- **PROVIDED ENTRIES**
====

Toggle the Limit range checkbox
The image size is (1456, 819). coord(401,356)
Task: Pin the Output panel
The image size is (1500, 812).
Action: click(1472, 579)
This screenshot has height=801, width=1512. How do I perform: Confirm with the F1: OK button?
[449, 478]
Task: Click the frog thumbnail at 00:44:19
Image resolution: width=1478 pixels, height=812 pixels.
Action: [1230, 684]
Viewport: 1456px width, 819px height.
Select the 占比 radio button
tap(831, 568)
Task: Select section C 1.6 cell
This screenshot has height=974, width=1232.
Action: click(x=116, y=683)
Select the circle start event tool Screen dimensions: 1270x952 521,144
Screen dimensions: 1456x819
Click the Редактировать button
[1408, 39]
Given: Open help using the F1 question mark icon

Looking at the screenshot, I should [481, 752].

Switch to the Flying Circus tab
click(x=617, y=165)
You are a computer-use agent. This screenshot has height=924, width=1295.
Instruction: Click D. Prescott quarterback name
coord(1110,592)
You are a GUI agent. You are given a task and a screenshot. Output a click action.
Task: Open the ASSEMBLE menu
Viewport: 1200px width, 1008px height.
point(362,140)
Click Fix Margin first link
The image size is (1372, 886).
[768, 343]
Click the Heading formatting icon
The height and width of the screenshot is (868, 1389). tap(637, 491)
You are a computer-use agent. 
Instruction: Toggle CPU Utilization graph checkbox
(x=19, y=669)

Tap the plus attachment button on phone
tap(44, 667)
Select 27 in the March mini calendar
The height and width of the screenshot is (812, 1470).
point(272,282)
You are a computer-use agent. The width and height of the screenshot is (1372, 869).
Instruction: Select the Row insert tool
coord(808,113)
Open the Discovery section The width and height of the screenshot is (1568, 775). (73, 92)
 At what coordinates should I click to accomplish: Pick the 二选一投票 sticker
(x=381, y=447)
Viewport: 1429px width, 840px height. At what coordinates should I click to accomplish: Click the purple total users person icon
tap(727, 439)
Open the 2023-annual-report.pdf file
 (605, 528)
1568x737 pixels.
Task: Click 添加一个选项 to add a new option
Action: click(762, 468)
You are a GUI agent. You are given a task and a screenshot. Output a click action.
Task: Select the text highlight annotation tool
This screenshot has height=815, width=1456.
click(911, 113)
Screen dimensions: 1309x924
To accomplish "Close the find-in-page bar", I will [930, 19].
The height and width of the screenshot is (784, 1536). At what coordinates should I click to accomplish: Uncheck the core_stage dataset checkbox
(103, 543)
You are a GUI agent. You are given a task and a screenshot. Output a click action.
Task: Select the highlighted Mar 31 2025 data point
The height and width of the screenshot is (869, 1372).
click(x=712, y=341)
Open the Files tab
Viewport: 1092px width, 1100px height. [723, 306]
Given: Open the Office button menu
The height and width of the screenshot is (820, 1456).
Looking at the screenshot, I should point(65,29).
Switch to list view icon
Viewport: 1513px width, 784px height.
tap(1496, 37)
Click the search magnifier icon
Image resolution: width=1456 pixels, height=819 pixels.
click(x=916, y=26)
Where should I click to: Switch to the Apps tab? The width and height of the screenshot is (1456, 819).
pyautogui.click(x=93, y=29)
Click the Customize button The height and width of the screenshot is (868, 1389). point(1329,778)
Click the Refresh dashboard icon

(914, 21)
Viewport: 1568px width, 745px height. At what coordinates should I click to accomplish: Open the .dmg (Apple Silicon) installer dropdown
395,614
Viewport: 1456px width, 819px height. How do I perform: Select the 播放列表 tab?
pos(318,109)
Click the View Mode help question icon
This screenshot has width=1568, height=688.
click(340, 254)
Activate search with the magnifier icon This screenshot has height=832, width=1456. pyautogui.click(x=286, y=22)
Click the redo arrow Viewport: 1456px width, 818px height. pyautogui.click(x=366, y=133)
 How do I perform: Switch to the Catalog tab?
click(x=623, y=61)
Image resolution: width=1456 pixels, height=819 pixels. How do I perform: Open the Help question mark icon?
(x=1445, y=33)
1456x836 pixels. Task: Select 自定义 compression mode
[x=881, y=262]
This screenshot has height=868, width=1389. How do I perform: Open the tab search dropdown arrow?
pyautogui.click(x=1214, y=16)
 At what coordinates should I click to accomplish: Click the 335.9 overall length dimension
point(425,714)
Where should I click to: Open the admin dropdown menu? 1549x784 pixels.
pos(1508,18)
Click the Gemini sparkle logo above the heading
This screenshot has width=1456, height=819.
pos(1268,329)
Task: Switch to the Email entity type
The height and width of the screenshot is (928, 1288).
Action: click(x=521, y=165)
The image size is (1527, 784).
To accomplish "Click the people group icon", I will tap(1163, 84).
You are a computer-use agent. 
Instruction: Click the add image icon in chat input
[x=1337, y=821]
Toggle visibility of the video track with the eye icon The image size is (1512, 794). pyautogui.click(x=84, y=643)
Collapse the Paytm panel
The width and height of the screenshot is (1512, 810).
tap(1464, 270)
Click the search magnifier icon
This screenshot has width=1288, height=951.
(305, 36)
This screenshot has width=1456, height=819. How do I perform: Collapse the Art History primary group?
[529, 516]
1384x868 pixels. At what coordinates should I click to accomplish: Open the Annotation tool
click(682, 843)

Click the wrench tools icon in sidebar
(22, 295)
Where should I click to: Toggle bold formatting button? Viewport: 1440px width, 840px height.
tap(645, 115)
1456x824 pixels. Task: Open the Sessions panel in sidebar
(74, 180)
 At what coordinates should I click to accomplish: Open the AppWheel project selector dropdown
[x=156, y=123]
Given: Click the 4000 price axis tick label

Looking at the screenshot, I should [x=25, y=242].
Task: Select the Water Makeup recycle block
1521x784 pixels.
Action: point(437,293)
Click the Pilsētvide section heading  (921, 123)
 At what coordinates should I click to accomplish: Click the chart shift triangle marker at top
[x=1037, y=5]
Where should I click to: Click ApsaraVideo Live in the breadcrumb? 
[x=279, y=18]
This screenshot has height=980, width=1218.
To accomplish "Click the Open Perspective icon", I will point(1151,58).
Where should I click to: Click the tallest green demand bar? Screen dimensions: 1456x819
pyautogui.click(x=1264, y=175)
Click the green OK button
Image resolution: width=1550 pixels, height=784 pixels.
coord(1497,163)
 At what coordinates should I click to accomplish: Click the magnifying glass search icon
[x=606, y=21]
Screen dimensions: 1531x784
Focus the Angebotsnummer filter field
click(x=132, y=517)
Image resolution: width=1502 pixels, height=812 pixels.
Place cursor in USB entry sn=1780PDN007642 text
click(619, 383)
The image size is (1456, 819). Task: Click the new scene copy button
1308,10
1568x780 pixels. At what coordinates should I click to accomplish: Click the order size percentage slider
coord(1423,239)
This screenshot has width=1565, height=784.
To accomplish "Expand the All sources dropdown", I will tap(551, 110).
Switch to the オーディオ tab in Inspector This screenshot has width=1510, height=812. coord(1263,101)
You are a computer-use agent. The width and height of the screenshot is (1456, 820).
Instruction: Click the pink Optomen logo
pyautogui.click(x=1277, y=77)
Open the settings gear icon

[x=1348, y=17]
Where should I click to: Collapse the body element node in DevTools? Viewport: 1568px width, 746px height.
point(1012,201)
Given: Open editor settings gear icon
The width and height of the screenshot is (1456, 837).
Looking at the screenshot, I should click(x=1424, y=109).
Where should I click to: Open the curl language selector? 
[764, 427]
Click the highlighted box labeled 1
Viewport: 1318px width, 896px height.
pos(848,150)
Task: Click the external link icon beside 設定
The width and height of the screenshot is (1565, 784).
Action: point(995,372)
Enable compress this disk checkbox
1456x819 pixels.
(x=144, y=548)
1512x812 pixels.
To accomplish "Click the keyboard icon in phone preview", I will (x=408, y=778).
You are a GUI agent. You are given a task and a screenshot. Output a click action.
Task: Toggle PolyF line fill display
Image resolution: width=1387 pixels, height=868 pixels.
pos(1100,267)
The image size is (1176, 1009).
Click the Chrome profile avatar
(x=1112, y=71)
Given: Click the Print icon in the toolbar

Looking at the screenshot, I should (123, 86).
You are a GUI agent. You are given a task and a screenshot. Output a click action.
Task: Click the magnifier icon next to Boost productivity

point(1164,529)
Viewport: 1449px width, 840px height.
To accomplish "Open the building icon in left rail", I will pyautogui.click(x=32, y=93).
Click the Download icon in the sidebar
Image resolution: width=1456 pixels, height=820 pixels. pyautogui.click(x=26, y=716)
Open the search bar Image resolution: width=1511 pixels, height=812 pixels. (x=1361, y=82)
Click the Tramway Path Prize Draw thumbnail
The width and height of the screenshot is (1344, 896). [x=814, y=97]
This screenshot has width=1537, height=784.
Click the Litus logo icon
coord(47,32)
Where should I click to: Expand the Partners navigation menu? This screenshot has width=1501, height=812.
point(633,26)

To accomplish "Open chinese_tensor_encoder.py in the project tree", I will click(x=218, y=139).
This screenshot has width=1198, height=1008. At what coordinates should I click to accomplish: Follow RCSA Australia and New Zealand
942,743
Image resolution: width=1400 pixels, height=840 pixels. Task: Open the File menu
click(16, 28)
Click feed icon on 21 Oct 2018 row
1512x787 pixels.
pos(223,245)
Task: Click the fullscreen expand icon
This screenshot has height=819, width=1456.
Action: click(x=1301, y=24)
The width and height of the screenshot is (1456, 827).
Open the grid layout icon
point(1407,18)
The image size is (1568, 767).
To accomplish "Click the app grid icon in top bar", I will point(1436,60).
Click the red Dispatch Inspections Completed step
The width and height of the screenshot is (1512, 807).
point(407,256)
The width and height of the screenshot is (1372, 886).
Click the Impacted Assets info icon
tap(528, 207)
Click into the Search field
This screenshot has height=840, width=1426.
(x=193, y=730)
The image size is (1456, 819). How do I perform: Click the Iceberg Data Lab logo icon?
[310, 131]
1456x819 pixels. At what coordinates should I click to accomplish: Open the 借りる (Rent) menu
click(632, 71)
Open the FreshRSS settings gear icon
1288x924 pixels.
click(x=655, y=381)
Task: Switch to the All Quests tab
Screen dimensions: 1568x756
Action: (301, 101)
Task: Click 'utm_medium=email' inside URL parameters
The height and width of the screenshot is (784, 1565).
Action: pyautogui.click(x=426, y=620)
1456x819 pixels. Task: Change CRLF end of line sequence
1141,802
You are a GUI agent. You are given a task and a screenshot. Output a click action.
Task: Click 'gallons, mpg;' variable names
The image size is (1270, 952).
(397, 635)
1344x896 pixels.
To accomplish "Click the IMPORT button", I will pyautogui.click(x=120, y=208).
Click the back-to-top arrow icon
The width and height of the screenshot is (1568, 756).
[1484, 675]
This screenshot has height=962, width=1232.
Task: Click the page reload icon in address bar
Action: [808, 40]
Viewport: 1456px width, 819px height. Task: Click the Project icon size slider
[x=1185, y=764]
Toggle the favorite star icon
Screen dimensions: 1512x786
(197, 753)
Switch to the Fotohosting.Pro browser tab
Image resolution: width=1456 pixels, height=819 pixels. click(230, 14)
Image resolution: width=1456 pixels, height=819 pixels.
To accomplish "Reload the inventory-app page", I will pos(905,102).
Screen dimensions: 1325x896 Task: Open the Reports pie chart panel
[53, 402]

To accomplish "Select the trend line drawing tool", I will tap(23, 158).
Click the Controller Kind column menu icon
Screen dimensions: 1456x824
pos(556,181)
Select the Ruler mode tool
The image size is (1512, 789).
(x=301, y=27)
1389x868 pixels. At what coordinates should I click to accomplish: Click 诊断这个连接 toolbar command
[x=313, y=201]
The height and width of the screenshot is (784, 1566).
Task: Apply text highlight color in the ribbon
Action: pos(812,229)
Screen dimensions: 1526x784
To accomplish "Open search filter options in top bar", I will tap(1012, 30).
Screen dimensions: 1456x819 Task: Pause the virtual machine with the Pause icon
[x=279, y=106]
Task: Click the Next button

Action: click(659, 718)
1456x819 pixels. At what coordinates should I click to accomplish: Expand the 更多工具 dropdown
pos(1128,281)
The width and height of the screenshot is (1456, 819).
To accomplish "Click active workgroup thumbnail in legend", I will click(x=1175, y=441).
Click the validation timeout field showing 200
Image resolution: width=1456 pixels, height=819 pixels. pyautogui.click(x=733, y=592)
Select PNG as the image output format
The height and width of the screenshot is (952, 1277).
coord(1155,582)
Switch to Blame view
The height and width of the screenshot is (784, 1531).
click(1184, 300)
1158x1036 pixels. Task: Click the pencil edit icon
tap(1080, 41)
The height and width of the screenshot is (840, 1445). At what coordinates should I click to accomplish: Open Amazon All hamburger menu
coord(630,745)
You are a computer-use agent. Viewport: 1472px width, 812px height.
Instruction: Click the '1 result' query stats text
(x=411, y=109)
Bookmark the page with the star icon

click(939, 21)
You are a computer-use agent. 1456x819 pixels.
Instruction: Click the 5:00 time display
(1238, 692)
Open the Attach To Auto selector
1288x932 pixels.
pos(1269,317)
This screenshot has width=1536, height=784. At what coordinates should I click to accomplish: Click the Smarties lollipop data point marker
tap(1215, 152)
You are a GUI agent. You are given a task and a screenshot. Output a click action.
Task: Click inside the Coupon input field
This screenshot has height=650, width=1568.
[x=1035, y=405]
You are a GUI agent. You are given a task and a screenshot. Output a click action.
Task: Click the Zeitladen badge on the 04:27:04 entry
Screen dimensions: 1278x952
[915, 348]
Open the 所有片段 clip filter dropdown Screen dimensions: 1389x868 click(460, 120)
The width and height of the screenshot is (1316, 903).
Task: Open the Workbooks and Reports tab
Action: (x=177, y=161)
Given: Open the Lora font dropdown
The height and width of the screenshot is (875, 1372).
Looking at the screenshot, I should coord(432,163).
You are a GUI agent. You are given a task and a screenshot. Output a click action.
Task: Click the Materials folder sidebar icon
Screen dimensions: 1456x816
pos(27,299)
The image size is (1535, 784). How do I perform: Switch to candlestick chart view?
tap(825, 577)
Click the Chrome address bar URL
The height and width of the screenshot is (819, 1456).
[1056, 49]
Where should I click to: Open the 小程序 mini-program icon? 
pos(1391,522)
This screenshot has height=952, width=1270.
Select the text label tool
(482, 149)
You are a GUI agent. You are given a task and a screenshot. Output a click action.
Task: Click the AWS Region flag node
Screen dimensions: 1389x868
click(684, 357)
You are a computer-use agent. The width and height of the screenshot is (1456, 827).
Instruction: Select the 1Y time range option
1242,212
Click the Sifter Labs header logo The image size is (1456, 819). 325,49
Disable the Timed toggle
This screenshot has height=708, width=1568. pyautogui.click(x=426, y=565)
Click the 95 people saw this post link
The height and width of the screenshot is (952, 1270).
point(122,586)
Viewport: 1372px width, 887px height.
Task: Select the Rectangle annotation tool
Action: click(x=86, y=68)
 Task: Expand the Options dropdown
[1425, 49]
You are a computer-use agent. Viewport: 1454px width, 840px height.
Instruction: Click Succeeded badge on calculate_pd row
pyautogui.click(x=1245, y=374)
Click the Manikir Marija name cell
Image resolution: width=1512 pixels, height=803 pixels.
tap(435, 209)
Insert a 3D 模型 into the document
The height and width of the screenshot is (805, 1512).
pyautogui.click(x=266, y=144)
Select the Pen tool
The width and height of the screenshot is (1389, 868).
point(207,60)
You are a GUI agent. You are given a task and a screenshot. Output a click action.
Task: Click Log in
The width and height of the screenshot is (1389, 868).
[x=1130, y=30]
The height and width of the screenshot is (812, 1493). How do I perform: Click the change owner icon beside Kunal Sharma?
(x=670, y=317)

====

- **TASK DESCRIPTION**
Set down precisely the lines above between the line holding "1288x932 pixels." and the line holding "Task: Click inside the Coupon input field", inclusive, and nothing beyond them.

- **RESULT OF THE TASK**
1288x932 pixels.
pos(1269,317)
This screenshot has width=1536, height=784. At what coordinates should I click to accomplish: Click the Smarties lollipop data point marker
tap(1215, 152)
You are a GUI agent. You are given a task and a screenshot. Output a click action.
Task: Click inside the Coupon input field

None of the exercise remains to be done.